With respect to Article 3, the following provisions are added:
Section 3.1 All of the shares of stock shall be of the same class, without preference or distinction.
Section 3.2 The capital stock of the Corporation, after the amount of capital has been paid in money, property or services, as the board of directors shall determine, shall not be subject to assessment to pay the debts of the Corporation, nor for any other purpose, and no stock issued as fully paid shall ever be assessable or assessed and the articles of incorporation shall not be amended in this respect.
Section 3.3 Cumulative voting by any shareholder is denied.

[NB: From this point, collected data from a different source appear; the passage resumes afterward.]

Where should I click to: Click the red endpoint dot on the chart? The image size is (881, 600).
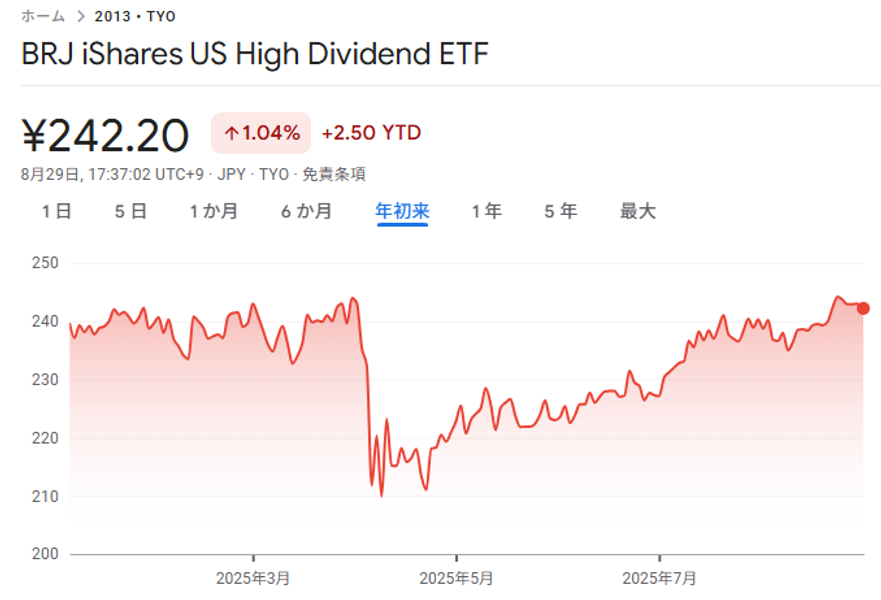pyautogui.click(x=863, y=308)
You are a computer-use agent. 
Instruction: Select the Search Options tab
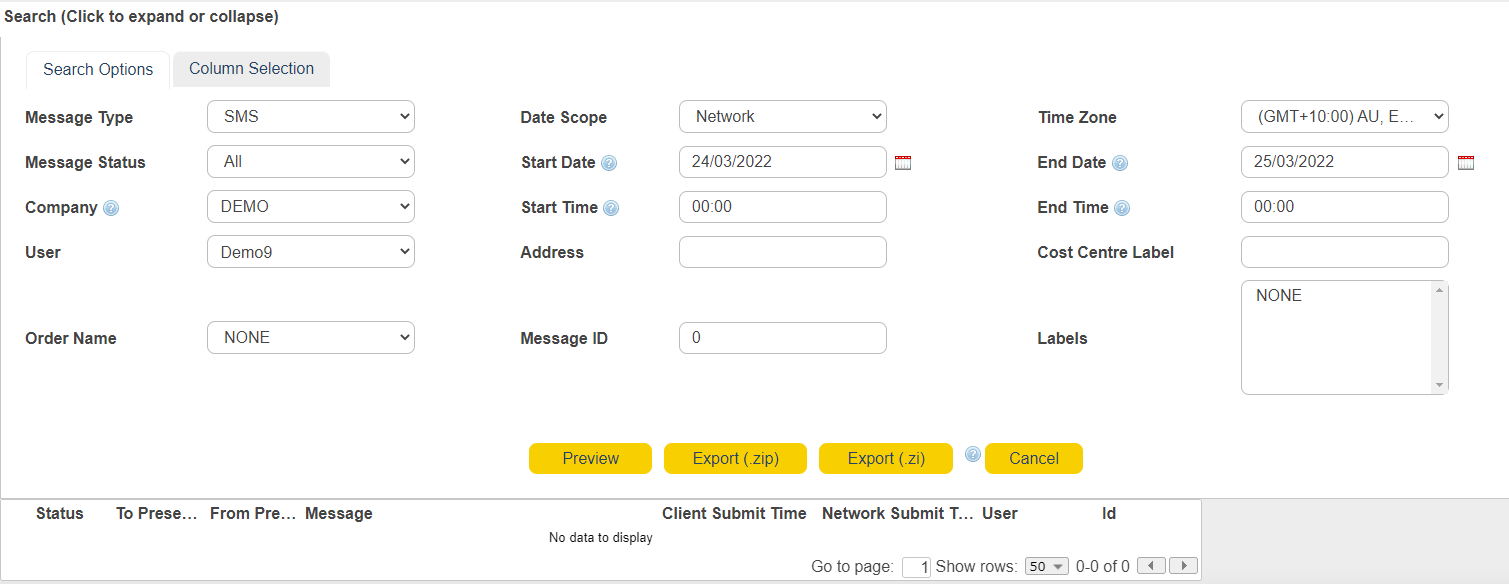coord(98,70)
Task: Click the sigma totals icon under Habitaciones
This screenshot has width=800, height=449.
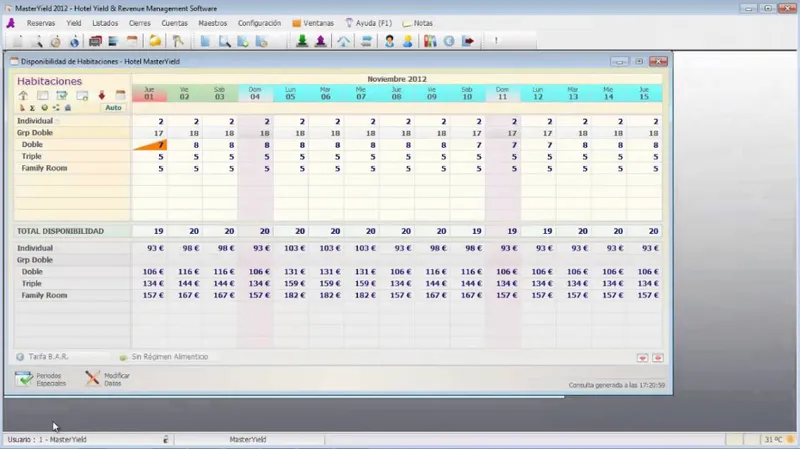Action: click(32, 108)
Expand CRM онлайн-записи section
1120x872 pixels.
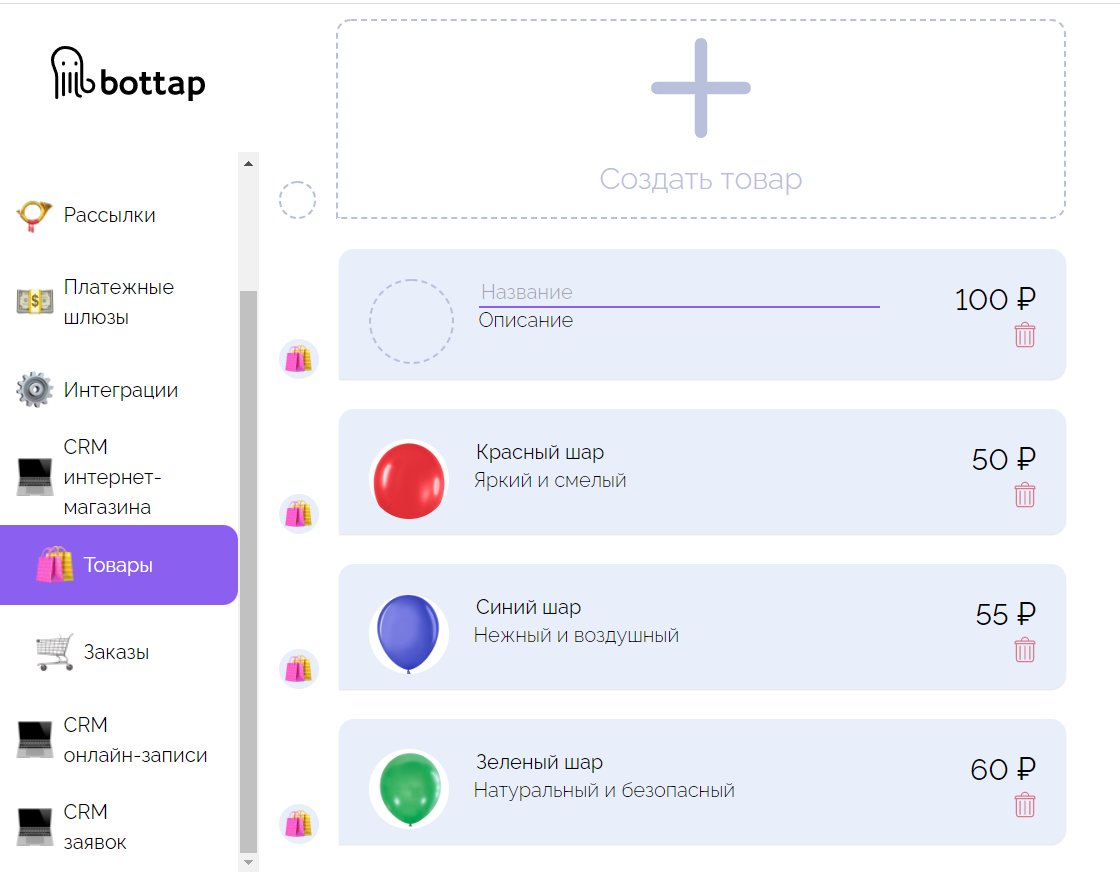[134, 740]
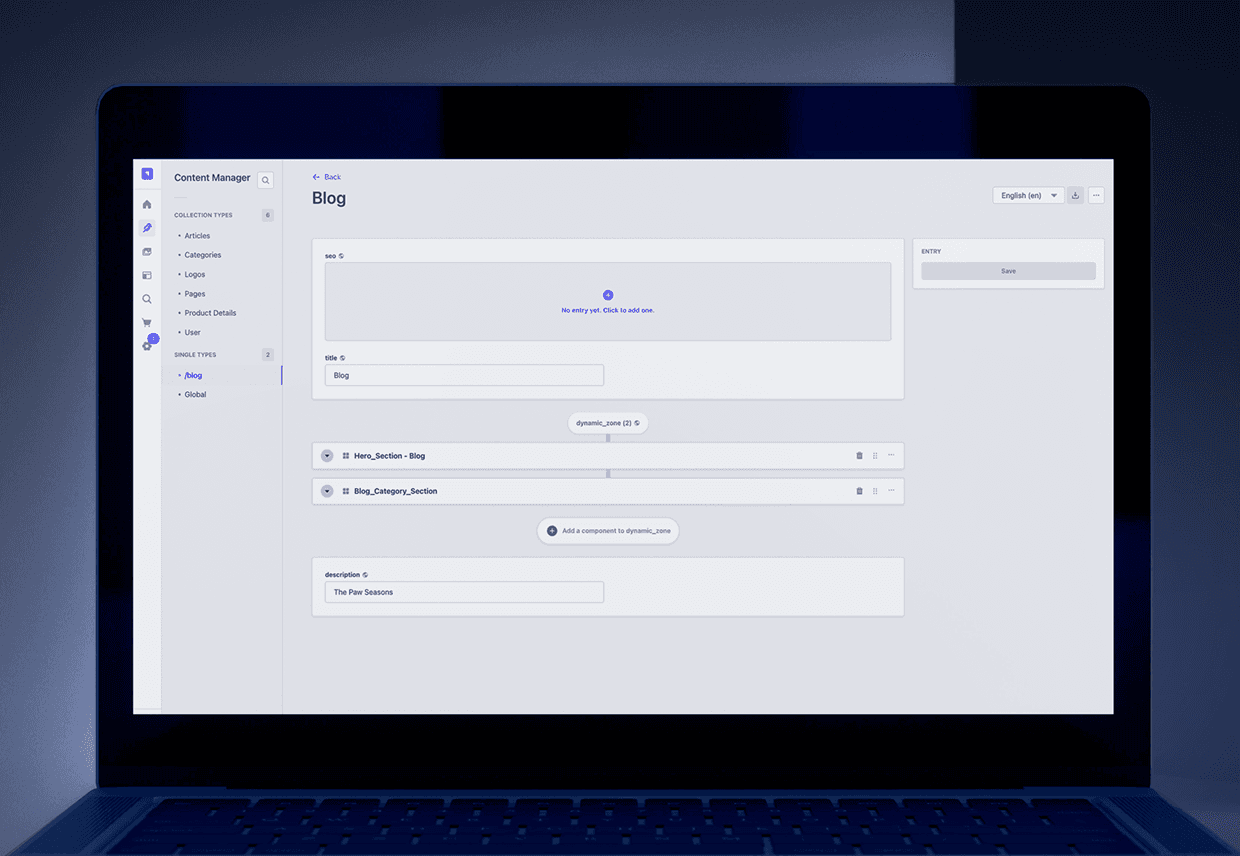The height and width of the screenshot is (856, 1240).
Task: Click trash icon on Blog_Category_Section row
Action: (859, 491)
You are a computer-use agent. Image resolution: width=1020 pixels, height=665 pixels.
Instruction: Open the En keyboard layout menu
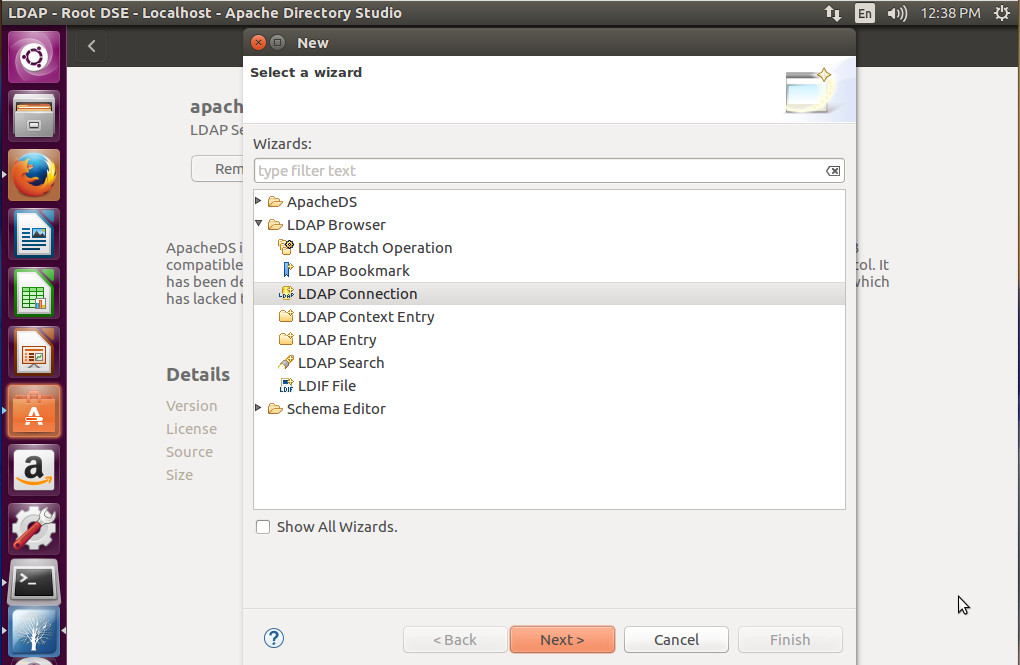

Section 3.4 No shareholder shall, by reason of holding shares of any class of stock, have any preemptive or preferential right to purchase or subscribe for any shares of any class of stock now or hereafter authorized or any notes, debentures or bonds convertible into or carrying options or warrants to purchase shares of any class of stock now or hereafter authorized, whether or not the issuance of any shares, notes, debentures or bonds would adversely affect the dividend or voting rights of the shareholder.
ARTICLE 8
In furtherance and not in limitation of the rights, powers, privileges, and discretionary authority granted or conferred by Chapter 78 of the Nevada Revised Statutes or other statutes or laws of the State of Nevada, the board of directors is expressly authorized: (i) to make, amend, alter, or repeal the bylaws of the Corporation; (ii) to provide indemnification of directors, officers, employees, agents, and other persons to the fullest extent permitted by law through bylaw provisions, agreements with the indemnitees, vote of shareholders or disinterested directors or otherwise; and (iii) to fix and determine designations, preferences, privileges, rights, and powers and relative, participating, optional, or other special rights, qualifications, limitations, or restrictions on the capital stock of the Corporation as provided by Nev. Rev. Stat Section Section 78.195 and 78.196, unless otherwise provided herein.
ARTICLE 9
No director or officer of the Corporation will be liable to the Corporation or its stockholders for damages for breach of fiduciary duty as an officer or director, excepting only (a) acts or omissions which involve intentional misconduct, fraud, or a knowing violation of law; or (b) the payment of dividends in violation of Nev. Rev. Stat. Section 78.300. No amendment or repeal of this Article 9 applies to or has any effect on the liability or alleged liability of any officer or director of this Corporation for or with respect to any acts or omissions of the director or officer occurring prior to the amendment or repeal, except as otherwise required by law.
ARTICLE 10
The provisions of Nev. Rev. Stat. Section Section 78.378 and 78.3793, inclusive, do not apply to the Corporation or to an acquisition of a controlling interest specifically by types of existing or future stockholders, whether or not identified. Further, the Corporation expressly elects not to be governed by Nev. Rev. Stat. Section Section 78.411 and 78.444, inclusive.